1924: Road Courtesy

I must be having a mid-life crisis. I became obsessed with a car (yes, a car) and just had to have it. So, traded in my trusty 2001 VW Golf (a moment of silence please) and negotiated a pretty good deal on a silver Madza3 hatchback. So now that I’m out on the road with it, traversing the streets of suburban and urban D.C., I ask my fellow driver to mind your manners while on the road. The following excerpt is from the 1924 booklet Etiquette in Public, written by early twentieth-century etiquette goddess Lillian Eichler.

If courtesy on the road were made traditional, if good nature and good-will were expected of every motorist, is it assuming too much to imagine a time when rudeness on the road will be as rare as it now is in social contact? Certainly when motorists expect courtesy of one another, as guests do in a drawing room, it will be forthcoming.
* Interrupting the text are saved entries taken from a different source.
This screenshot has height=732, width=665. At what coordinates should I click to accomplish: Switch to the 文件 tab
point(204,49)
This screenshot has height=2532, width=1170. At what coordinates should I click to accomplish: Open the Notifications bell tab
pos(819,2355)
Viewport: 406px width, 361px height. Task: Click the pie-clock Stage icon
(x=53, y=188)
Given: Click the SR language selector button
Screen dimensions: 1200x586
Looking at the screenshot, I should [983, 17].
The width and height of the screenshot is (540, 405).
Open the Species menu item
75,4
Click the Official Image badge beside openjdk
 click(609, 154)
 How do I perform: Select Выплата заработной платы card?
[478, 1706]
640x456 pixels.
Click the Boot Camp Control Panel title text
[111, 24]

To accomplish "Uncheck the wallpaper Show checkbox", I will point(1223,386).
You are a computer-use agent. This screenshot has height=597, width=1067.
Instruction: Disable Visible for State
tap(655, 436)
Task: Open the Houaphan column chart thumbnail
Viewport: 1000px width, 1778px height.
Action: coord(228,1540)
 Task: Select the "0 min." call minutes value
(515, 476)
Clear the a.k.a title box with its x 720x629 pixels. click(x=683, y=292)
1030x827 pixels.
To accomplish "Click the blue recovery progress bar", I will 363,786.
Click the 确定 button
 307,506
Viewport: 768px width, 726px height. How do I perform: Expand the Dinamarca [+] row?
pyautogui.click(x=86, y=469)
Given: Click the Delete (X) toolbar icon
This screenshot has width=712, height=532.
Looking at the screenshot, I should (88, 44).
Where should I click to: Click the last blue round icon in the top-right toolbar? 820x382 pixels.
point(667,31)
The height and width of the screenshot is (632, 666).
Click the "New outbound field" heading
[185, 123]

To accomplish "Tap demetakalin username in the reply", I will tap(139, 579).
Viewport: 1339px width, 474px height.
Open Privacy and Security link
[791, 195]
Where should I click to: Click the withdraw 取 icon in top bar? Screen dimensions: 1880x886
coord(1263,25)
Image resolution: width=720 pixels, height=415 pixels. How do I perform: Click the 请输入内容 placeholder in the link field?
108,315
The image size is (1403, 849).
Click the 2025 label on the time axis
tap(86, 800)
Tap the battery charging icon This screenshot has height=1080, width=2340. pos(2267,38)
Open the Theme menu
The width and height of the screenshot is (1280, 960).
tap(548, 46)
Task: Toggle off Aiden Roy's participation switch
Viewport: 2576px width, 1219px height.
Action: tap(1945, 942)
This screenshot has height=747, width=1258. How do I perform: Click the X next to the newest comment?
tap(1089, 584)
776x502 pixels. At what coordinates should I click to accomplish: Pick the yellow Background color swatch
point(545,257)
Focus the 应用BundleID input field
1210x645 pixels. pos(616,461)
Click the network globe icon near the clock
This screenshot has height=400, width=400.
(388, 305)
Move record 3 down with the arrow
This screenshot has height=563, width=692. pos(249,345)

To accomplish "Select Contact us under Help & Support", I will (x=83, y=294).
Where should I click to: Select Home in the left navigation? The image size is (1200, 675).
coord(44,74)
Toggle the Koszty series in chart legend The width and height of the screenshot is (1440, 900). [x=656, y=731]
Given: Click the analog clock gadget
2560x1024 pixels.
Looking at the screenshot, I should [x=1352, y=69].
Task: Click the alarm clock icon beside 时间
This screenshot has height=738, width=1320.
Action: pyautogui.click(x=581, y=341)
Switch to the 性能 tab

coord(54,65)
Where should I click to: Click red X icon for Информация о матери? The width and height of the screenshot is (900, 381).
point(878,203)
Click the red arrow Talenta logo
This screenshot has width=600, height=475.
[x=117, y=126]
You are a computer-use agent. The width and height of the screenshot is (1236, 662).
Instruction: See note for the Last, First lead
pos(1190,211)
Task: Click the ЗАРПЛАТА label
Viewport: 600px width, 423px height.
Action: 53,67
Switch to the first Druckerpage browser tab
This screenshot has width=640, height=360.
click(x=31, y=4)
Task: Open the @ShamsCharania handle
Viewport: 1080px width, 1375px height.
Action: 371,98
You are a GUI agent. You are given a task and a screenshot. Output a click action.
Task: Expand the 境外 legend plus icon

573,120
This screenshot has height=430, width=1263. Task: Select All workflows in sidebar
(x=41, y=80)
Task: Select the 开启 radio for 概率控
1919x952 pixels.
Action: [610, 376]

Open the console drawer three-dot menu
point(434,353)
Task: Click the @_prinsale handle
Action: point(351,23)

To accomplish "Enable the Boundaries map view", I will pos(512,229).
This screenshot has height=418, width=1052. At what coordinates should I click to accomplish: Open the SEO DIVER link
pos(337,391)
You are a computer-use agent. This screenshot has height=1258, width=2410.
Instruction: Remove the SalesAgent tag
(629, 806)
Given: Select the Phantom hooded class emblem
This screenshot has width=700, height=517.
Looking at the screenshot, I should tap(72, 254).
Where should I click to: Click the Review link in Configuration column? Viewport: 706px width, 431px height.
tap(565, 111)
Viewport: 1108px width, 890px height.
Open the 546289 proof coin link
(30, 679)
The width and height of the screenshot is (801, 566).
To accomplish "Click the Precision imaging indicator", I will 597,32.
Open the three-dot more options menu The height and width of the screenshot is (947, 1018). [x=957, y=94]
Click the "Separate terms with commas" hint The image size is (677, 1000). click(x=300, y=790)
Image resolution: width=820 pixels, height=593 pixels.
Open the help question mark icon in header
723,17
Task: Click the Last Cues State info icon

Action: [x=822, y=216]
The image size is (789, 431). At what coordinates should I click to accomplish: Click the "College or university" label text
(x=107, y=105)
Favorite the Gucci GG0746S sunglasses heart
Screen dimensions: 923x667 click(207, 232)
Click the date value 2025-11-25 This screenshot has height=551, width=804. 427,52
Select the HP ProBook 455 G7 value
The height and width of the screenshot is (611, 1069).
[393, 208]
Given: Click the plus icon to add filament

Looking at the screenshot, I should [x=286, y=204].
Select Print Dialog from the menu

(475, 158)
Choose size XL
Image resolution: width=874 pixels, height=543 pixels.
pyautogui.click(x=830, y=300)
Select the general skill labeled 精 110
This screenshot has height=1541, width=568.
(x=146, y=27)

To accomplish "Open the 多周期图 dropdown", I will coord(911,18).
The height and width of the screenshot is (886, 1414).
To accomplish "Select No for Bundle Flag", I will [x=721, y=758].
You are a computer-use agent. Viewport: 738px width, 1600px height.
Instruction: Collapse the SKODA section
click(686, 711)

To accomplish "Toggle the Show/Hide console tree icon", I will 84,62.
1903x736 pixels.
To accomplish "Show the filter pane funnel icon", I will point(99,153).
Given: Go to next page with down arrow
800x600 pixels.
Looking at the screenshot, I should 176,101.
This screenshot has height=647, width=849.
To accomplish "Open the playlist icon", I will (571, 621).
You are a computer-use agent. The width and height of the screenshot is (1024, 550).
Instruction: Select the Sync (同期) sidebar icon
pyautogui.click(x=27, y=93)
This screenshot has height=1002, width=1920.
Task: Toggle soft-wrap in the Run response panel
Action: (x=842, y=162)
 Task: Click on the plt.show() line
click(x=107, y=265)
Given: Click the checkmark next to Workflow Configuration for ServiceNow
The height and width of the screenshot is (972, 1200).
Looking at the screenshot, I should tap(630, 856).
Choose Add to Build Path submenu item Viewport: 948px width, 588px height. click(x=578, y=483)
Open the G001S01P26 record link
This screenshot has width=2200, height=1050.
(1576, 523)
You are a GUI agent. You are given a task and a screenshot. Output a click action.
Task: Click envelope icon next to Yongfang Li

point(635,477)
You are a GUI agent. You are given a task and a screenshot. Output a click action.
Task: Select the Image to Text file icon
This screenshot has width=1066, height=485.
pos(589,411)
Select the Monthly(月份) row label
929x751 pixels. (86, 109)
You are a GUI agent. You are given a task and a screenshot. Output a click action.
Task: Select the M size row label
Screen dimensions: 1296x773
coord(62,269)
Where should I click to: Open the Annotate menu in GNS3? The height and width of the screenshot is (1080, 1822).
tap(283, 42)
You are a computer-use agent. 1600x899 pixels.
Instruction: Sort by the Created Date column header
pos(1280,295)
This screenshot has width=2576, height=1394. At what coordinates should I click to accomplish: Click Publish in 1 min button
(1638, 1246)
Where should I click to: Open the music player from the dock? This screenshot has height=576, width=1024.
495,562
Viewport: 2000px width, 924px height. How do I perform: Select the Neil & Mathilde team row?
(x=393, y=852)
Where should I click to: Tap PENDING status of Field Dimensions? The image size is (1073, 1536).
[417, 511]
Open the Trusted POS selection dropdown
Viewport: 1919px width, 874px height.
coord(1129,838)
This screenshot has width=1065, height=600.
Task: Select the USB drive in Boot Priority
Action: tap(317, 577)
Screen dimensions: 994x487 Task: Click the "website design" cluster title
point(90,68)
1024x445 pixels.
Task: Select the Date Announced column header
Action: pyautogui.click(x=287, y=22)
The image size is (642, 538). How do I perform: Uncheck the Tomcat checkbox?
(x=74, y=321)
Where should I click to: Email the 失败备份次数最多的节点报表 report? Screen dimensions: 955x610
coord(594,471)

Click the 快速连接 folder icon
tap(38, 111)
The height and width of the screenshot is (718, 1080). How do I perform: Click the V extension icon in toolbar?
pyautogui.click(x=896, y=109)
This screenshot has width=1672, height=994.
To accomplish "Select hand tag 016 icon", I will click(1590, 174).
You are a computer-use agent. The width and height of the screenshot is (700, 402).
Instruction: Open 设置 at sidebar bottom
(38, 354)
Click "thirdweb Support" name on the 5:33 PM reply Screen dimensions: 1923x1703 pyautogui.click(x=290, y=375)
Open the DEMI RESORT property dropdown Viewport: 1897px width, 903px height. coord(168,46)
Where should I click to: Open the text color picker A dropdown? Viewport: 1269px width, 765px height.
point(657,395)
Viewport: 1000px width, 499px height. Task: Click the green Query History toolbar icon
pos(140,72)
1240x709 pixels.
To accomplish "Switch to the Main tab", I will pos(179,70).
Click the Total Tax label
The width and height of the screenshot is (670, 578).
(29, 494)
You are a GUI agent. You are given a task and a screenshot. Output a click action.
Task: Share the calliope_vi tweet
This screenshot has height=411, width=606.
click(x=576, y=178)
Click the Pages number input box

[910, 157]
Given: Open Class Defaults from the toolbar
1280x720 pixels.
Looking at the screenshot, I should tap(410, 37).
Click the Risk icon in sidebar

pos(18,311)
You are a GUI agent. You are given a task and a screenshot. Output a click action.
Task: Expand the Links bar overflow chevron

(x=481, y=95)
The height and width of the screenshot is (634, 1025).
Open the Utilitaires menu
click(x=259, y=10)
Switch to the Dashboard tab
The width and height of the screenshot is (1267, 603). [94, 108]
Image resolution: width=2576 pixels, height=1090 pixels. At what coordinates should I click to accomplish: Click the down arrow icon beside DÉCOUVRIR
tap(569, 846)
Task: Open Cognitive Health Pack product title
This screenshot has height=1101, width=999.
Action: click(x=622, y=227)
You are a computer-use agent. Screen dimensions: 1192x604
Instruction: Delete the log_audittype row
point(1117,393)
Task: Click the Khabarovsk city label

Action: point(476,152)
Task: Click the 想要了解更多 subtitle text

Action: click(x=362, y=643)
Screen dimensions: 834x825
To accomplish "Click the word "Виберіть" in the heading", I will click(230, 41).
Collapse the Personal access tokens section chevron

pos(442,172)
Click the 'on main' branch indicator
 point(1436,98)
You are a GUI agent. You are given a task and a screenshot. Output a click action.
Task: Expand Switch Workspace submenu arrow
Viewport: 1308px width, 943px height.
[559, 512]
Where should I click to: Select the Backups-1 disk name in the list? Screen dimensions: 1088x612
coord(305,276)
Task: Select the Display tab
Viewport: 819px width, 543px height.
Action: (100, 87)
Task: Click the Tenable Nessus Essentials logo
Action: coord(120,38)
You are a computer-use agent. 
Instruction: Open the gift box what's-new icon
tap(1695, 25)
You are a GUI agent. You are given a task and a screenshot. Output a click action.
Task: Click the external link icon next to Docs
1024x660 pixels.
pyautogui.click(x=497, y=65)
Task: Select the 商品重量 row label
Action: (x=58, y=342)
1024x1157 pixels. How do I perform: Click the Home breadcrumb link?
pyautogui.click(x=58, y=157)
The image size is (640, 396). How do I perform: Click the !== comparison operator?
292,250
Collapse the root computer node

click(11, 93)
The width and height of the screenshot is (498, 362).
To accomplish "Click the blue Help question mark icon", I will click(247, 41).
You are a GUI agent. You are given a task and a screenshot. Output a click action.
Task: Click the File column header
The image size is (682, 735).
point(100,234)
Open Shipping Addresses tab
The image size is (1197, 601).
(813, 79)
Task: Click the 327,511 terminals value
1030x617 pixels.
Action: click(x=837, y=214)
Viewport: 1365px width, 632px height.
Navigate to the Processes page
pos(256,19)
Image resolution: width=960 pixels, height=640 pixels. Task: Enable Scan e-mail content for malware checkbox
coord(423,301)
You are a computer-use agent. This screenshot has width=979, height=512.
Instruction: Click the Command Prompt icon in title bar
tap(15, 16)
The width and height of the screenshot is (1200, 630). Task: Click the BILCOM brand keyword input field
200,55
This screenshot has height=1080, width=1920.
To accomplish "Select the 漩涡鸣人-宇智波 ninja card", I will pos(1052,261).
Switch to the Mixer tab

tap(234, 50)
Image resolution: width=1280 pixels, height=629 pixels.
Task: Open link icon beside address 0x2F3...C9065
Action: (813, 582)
And after all, by its very nature, conduct on the highway is immeasurably more important than the surface conventions of the drawing room; for here we find that not only are courtesy and kindliness of spirit involved, but life itself. If a man is interested in conversation, witty, agreeable — we can find it in our hearts to forget that he never rises when a lady enters a room. But if a motorist misses our heel by a fraction of an inch, we cannot forgive him, no matter how agreeable a chap he may be otherwise.

So do you think Ms. Eichler would be pleased with our tailgating, speed-loving, cell-phone talking society today? She probably would have expected more by now, with so many years of driving under our belts since she wrote this.